WHAT YOU ARE ASKED TO DO
In the commentary on Obama's church and pastor, what did Obama dedicate to that pastor, and what did he call him?
══ TEXT SECTION ══
Well, isn’t that the problem? Surely there were some UCC churches in the Chicago area who didn’t have a raving loony racist and anti-Semite at their head. Yet, for whatever reason, Obama didn’t seek them out, or, if he did, did not find them congenial. Instead it was that specific church, and even that specific pastor, who had so major an influence on his life. Even to the point that he dedicated a book to him, and referred to that specific pastor as his mentor.
I’m sure it is. But that dynamic only works if both sides agree not to dwell on offensive subjects. If one side keeps bringing it up, then “don’t ask, don’t tell” ceases to work.
As I mentioned, my father-in-law had fairly racist views, including on the topic of Asians. As it happens, both my children are Asian. If my father-in-law had persisted in airing his views on Asians in my presence, then the compromise you mention would not have been possible.
And if the pastor of any church of which I was a member spouted anything anti-Asian (or anti-black, or anti-white for that matter), you better believe he would hear from me in good round terms. And if that kind of tirade happened even rarely from then on, I am out the door. I neither stay, nor overlook. Racism is sin. That much, my church at least has learned many years ago.
Oh, we grasped it. It was grasped, absorbed, and born anew as one of the Bush administration’s Guiding Principles: “You can’t perjure if you refuse to testify.”
═══
══ INFORMATION SHOWN ══
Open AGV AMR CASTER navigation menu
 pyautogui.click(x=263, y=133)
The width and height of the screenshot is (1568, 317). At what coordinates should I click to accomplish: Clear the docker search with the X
═══
WRITTEN SOLUTION
He dedicated a book to him and called him his mentor.